WRITTEN TASK:
Answer these three questions using the forum thread about Perugia below, and number your answers to match.
1. Which website does dario recommend?
2. According to dario, which part of the city has the highest priced property?
3. According to tigger, which stretch of the town is mostly residential?

SOURCE EXCERPT:
# Can anyone help please?



## Darla

Hello there

I know it's a long shot but can anyone help with some research for my latest novel? Part of it is set in Perugia which I know a little but not enough. I need to know which is the residential area of the town preferably with some street names so I can refer back to the map.

I would be very grateful for any help or suggestions as to where else I could look. I seem to have googled just about everything!

Many thanks


----------



## paulgerrard

darla said:


> hello there
> 
> i know it's a long shot but can anyone help with some research for my latest novel? Part of it is set in perugia which i know a little but not enough. I need to know which is the residential area of the town preferably with some street names so i can refer back to the map.
> 
> I would be very grateful for any help or suggestions as to where else i could look. I seem to have googled just about everything!
> 
> Many thanks


google earth ?
:d


----------



## dario

Darla said:


> Hello there
> 
> I know it's a long shot but can anyone help with some research for my latest novel? Part of it is set in Perugia which I know a little but not enough. I need to know which is the residential area of the town preferably with some street names so I can refer back to the map.
> 
> I would be very grateful for any help or suggestions as to where else I could look. I seem to have googled just about everything!
> 
> Many thanks



go to this site, PagineGialle.it Visual 
double click on Perugia and it'll zoom. 

The city centre is the highest priced property.


----------



## Darla

Thanks Paul and Dario. I will try both of these suggestions.


----------



## tigger

I lived there for a couple of years a long time ago!!
From the station up to the corso is all mostly residential, I had a lot of friends who lived right in the centre around the "Università per Stranieri" too


----------



## Darla

Thank you so much Tigger, that is really helpful. I shall look at the map; if I still need advise may I ask you more?


----------



## tigger

Of course you can! I'm pleased to be able to help.


----------



## Darla

You are a star! Watch this space!

Many, many thanks.


----------



## Darla

Hello again Tigger

I've had a look at the street map and when you say 'from the station to the Corso' do I assume you mean the Corso Cavour not the Corso Vannucci?

Perhaps if I tell you a little more about what I'm after it may help. I have pictures of tall, three storey (they may even be higher) terraced houses lining narrow and twisting cobbled lanes and this is where I want the house in my novel to be. Any ideas?

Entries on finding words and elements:
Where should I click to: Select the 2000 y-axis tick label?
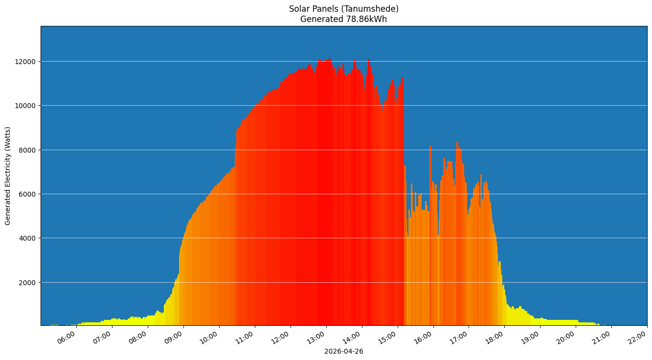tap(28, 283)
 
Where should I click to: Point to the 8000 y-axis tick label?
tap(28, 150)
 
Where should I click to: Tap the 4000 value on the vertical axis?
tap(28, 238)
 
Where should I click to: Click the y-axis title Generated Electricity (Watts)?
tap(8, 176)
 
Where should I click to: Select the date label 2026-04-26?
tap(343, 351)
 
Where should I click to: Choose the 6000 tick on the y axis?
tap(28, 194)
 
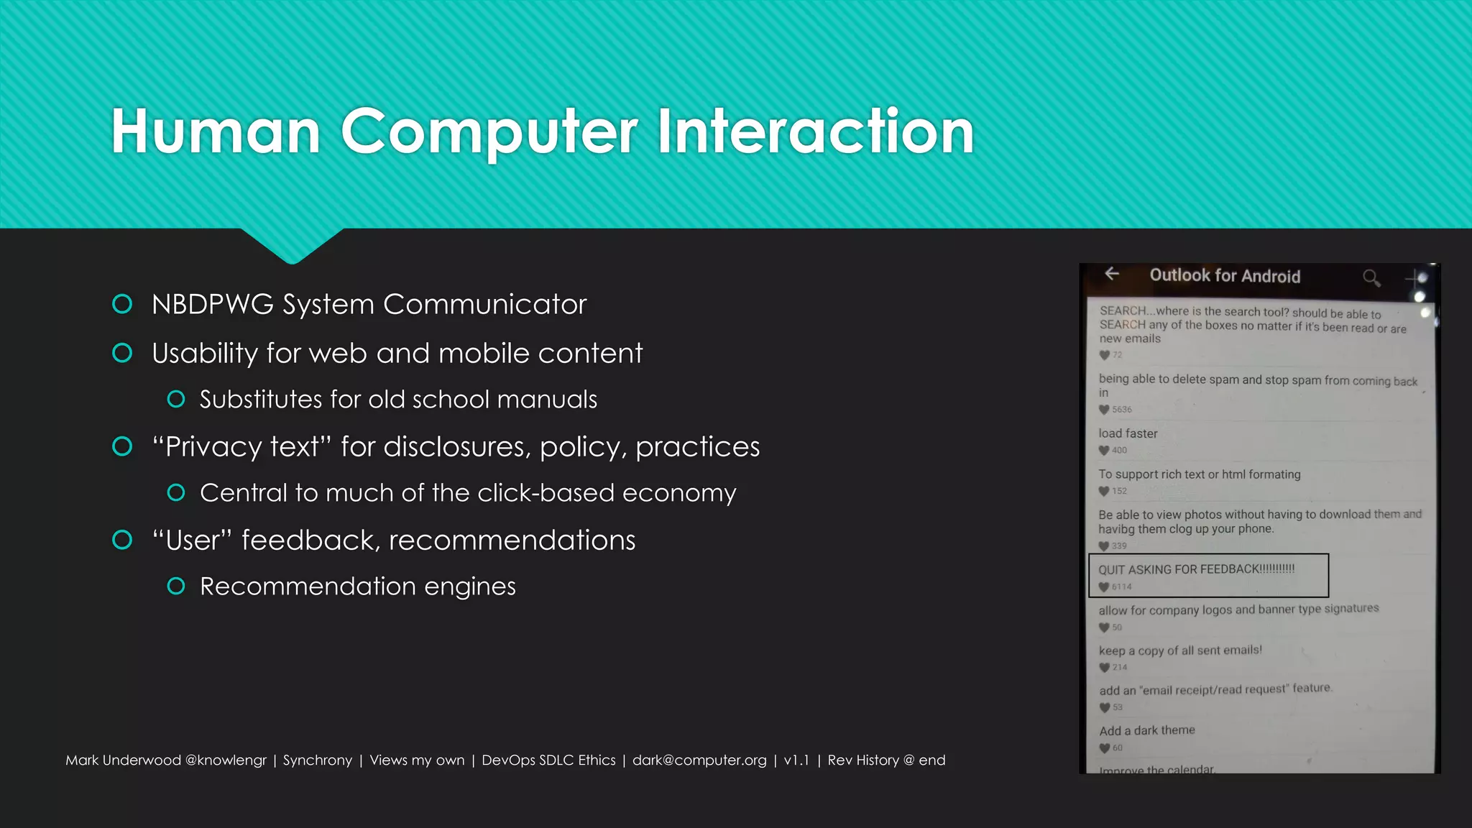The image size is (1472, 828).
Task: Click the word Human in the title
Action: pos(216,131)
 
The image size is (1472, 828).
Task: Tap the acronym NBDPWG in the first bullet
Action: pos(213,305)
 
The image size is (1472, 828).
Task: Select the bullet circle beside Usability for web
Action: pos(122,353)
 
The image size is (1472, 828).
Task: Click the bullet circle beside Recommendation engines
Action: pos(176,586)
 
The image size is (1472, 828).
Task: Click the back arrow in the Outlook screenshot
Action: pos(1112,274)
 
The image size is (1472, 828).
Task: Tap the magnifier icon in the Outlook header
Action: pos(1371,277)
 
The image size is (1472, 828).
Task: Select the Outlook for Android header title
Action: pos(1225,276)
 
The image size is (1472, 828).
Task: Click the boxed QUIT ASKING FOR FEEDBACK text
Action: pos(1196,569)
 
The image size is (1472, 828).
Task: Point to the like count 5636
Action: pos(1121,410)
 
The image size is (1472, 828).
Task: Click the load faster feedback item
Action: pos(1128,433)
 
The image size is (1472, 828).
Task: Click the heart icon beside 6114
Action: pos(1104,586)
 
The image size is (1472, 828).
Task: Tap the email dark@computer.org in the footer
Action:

OUTPUT FOR THIS EXERCISE:
1. PagineGialle.it Visual
2. The city centre
3. From the station up to the corso